• What you need to do:
Which lines in the records below contain the word "screenshot"? Copy each one.

• Listed records:
——

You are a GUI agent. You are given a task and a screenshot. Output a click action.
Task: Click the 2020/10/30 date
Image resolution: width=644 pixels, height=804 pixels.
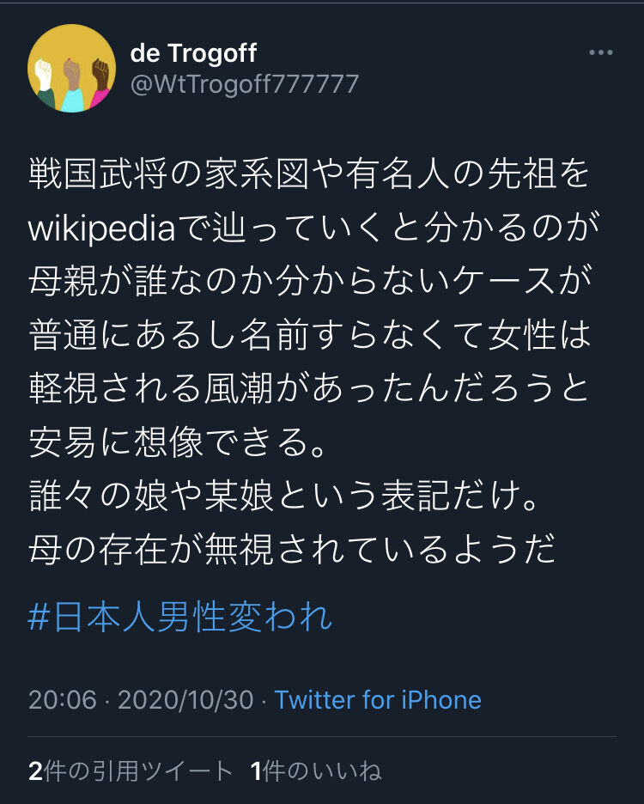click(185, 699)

——

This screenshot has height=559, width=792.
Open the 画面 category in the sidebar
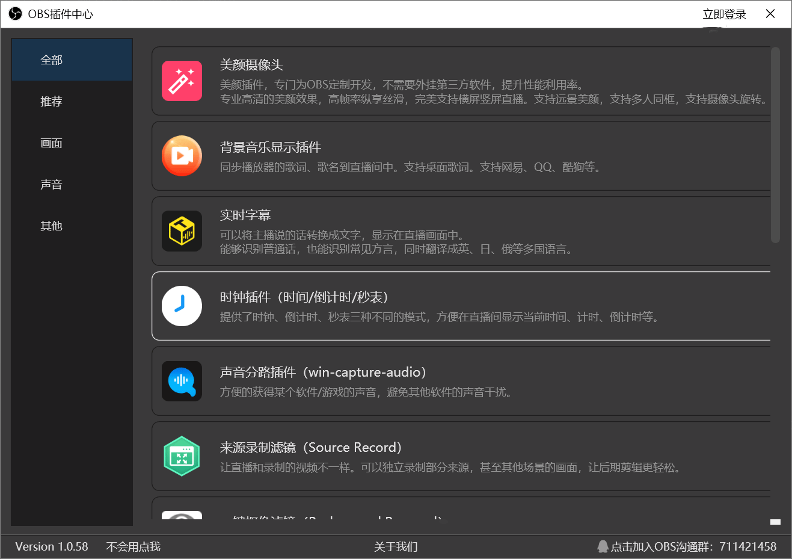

——

• Completed exercise:
You are a GUI agent. You are given a task and a screenshot. Output a click action.
This screenshot has height=559, width=792.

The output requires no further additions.